Computation Theory Part 2 - Complexity Classes and NP Completeness

Welcome to part 2 of the Computation Theory series! In the last post, we discussed decidability and the halting problem. In this post we will talk about complexity classes.

Time Complexity

If you’re not used to reasoning about algorithms and their complexity, there is an enormous amount of great material that you can use to get started.

The MIT OCW Introduction to Algorithms course is an great place to look if you want a pretty thorough introduction to algorithm design and analysis.
Sanjay Dasgupta’s Algorithms is my personal favorite algorithms book. It’s a thin book, but excellent.

The Complexity Class \(P\)

The concept of polynomial time is very simple - if an algorithm is \(O(f(n))\) for some polynomial \(f(n)\), then it is polynomial time. The complexity class \(P\) contains all problems for which there exists a polynomial time algorithm to solve that problem.

Example: Sorting

Consider the problem of sorting a list of numbers. This problem is obviously in \(P\), because there exists algorithms, like selection sort or merge sort, which can sort a list of numbers in \(O(n^2)\) or \(O(nlog(n))\) time.

Nondeterministic Polynomial time and the class \(NP\)

We say an algorithm is in the class \(NP\) if it can be verified in polynomial time. That is, if we can write a program that checks whether a solution to the problem is correct in polynomial time.

It’s pretty easy to see that Sorting is in \(NP\). We can easily write an algorithm to check that a list is sorted in linear time.
Another classic \(NP\) problem is the Subset Sum problem. Say you have some set of numbers S (e.g. \(\{2,4,3\}\)). For some number \(n\), you need to find a subset \(s\) of \(S\) such that the elements of \(s\) sum to \(n\). Given a subet \(s\), we can just sum the numbers of \(s\) in linear time to verify it as a solution.

As it happens, every problem in \(P\) is also in \(NP\). If we have an algorithm for solving a problem in polynomial time, we can just run that algorithm to verify a solution (the actual proof of this is a little bit more complex, involving certificates or nondeterministic turing machines, but we’ll leave it at that).

However, the converse is not necessarily true. Take the Subset Sum problem for example. We showed above that it is in \(NP\), but we don’t know whether or not it is in P (an algorithm that enumerates every subset of \(S\) and checks their sums would take exponential time). In order to get a better understanding of the relationship between P and \(NP\), we need to talk about \(NP\) Hardness, \(NP\) Completeness and polynomial time reductions.
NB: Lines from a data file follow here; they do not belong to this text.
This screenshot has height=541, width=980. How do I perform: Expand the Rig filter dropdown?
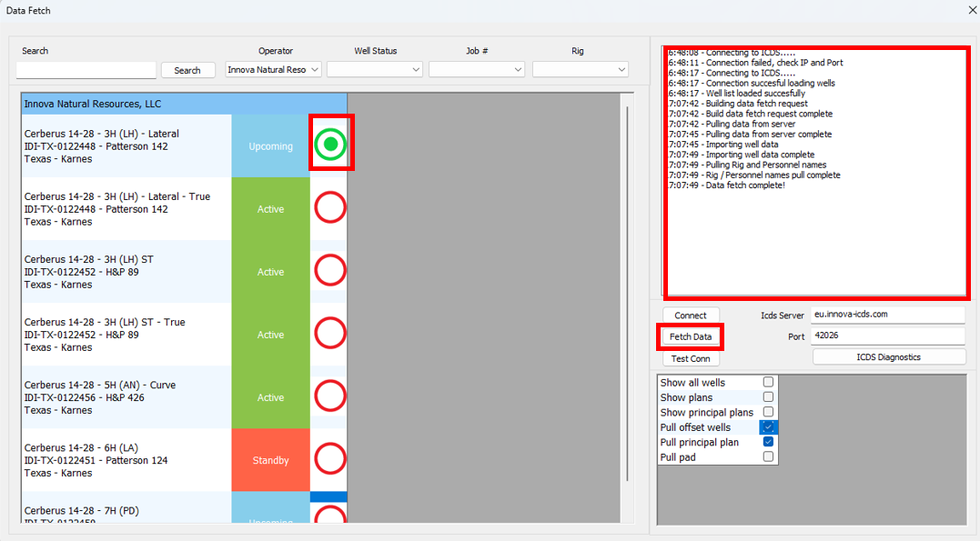(x=581, y=70)
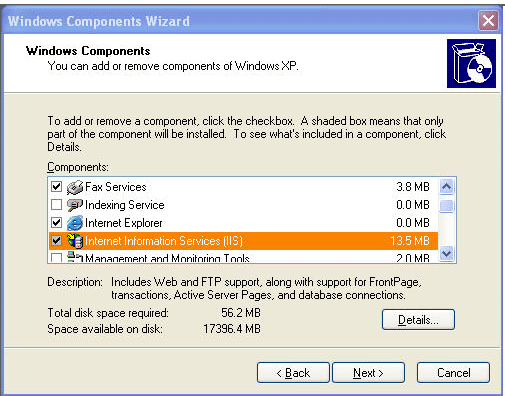Open Details for the selected component
Image resolution: width=505 pixels, height=396 pixels.
[x=418, y=320]
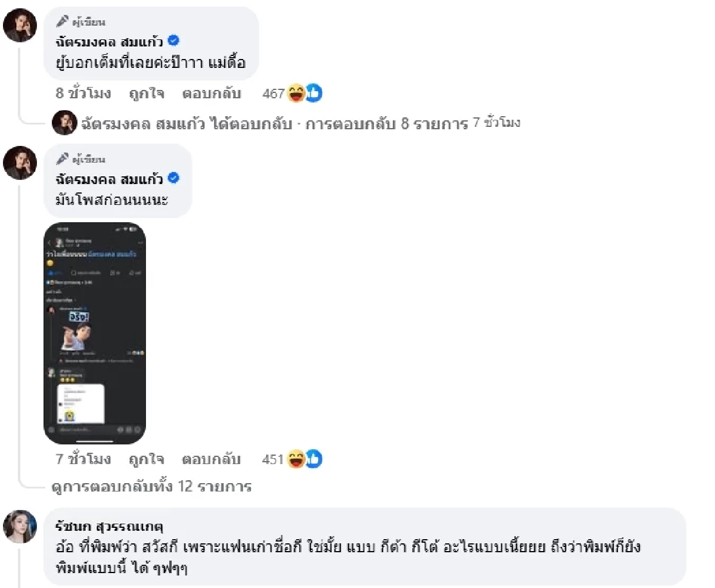Viewport: 715px width, 588px height.
Task: Reply to the screenshot comment via ตอบกลับ
Action: [x=211, y=459]
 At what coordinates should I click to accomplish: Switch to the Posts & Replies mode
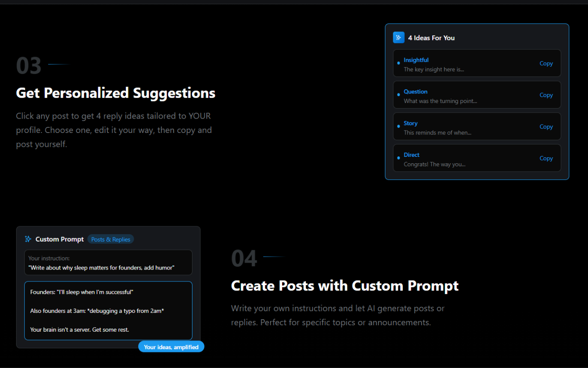pos(111,239)
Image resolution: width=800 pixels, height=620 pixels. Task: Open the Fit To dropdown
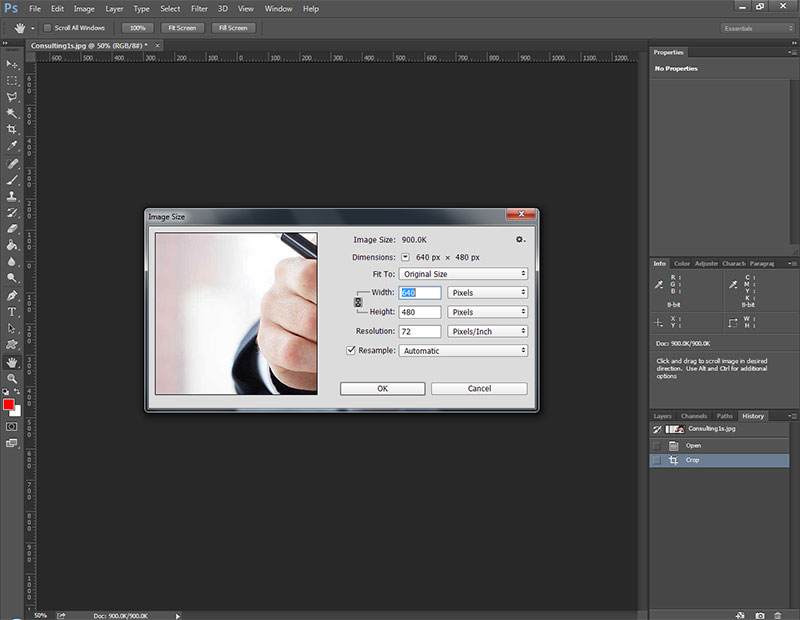tap(463, 274)
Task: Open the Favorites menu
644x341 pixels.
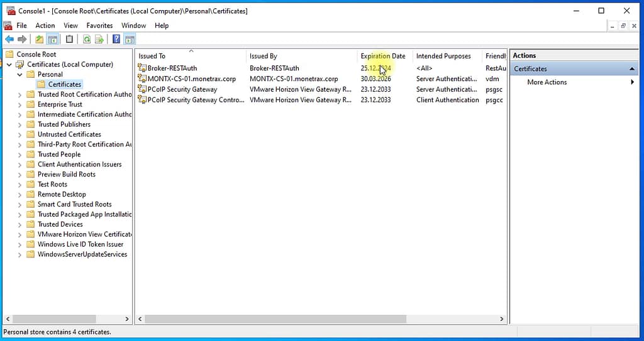Action: pos(99,26)
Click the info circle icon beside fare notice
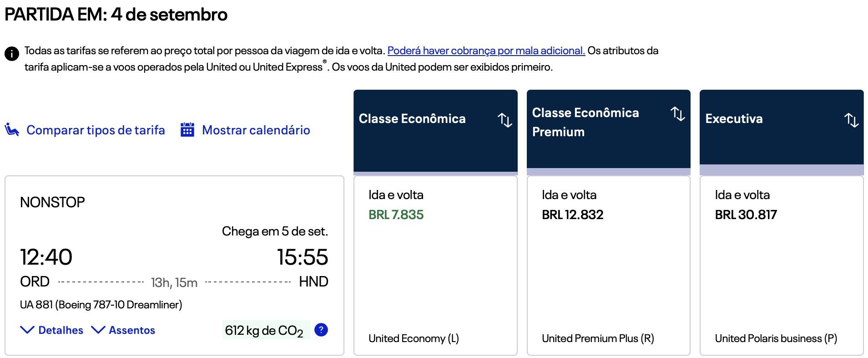Viewport: 868px width, 358px height. pyautogui.click(x=12, y=53)
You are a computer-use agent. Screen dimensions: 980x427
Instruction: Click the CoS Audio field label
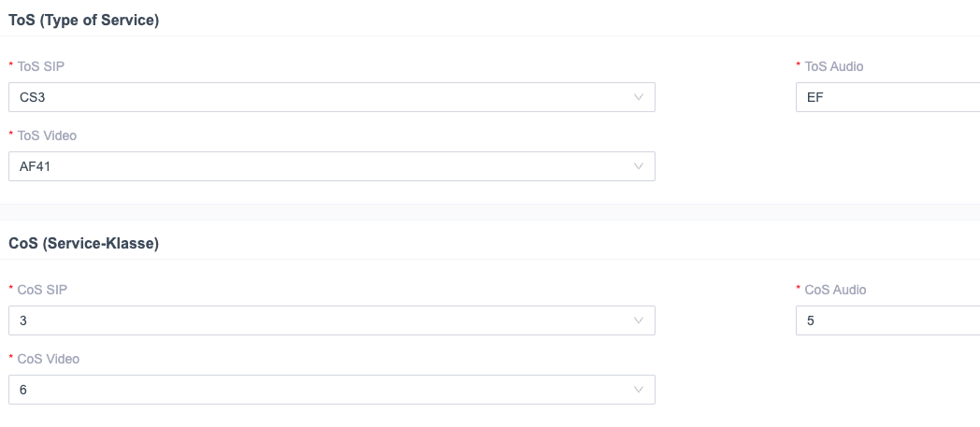point(835,290)

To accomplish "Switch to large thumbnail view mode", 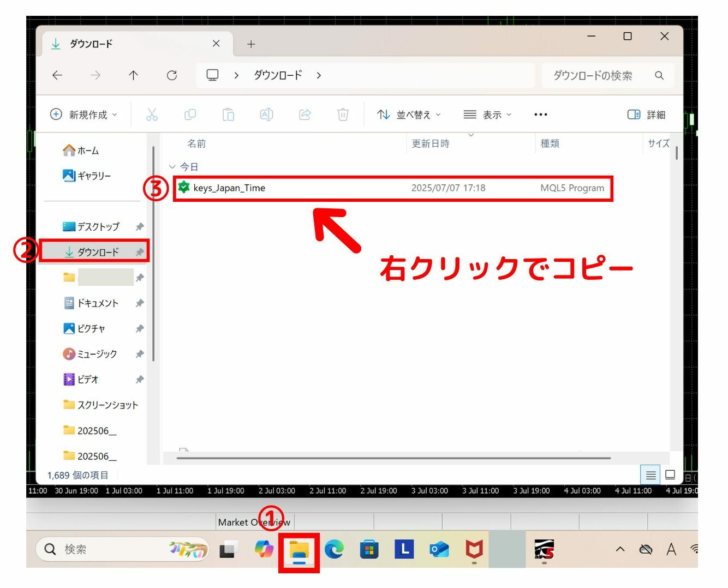I will click(x=670, y=475).
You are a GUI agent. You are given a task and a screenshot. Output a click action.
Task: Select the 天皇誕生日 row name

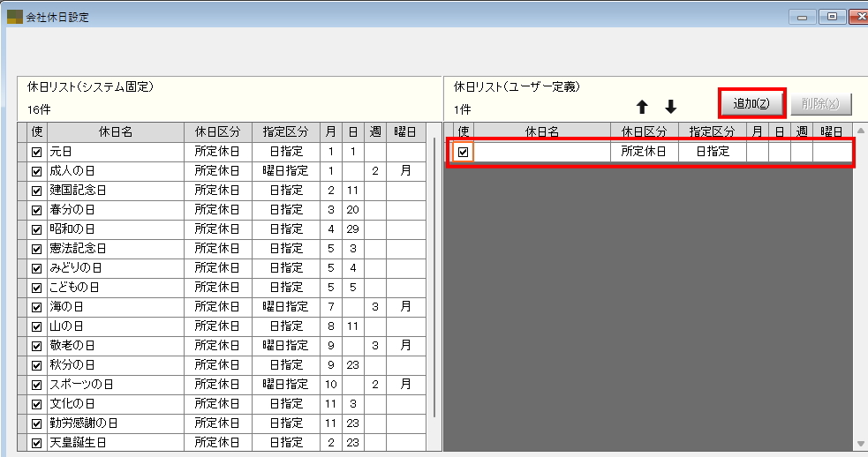tap(115, 442)
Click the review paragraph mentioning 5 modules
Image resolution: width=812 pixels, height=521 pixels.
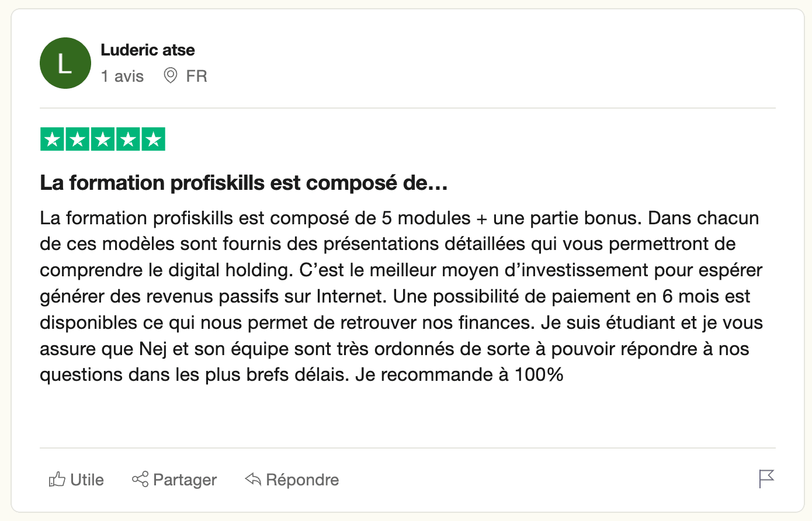pyautogui.click(x=401, y=296)
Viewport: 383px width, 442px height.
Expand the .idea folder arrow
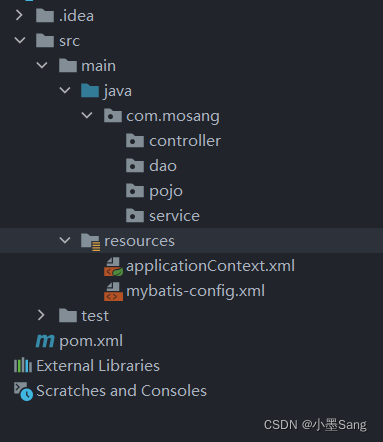[19, 15]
\(NP\) Hardness, \(NP\) Completeness

Computer Science is the practice of transforming a problem from one that you don’t know how to solve into one that you do

Now there’s an interesting structure to \(NP\) problems that we haven’t discussed yet. To understand it, we need to first learn about polynomial time reductions.

Polynomial time reductions

We briefly touched on reductions last time, but to refresh your memory, a reduction from \(A\) to \(B\) is an algorithm that takes in the solution to problem \(B\) and returns a solution to problem \(A\). If we can develop a reduction like this, we say that \(A\) reduces to \(B\), or that solving \(B\) solves \(A\). If the reduction algorithm runs in polynomial time, then we say it is a polynomial time reduction

Notice that if we have a problem \(A\), a polynomial time reduction from \(A\) to \(B\) and a polynomial time solution for \(B\), then we have a polynomial time solution for \(A\), because the sum of two polynomials is a polynomial.

In code, this would look like this:

def polynomial_time_solver_for_A(x):
  y = polynomial_time_solver_for_B(x)
  return polynomial_time_reduction(y)

Note that the description above implies that B and A would need to each accept the same input x. This is not necessarily the case - it’s all right for A and B to take inputs in different forms, as long as we can write a polynomial time algorithm that ‘transforms’ the input to A into an input for B.

\(NP\) Hardness

We say that a problem A is \(NP\) Hard if every single problem in \(NP\) reduces to A in polynomial time. In other words, a problem that is \(NP\)-Hard is AT LEAST as hard as any problem in \(NP\).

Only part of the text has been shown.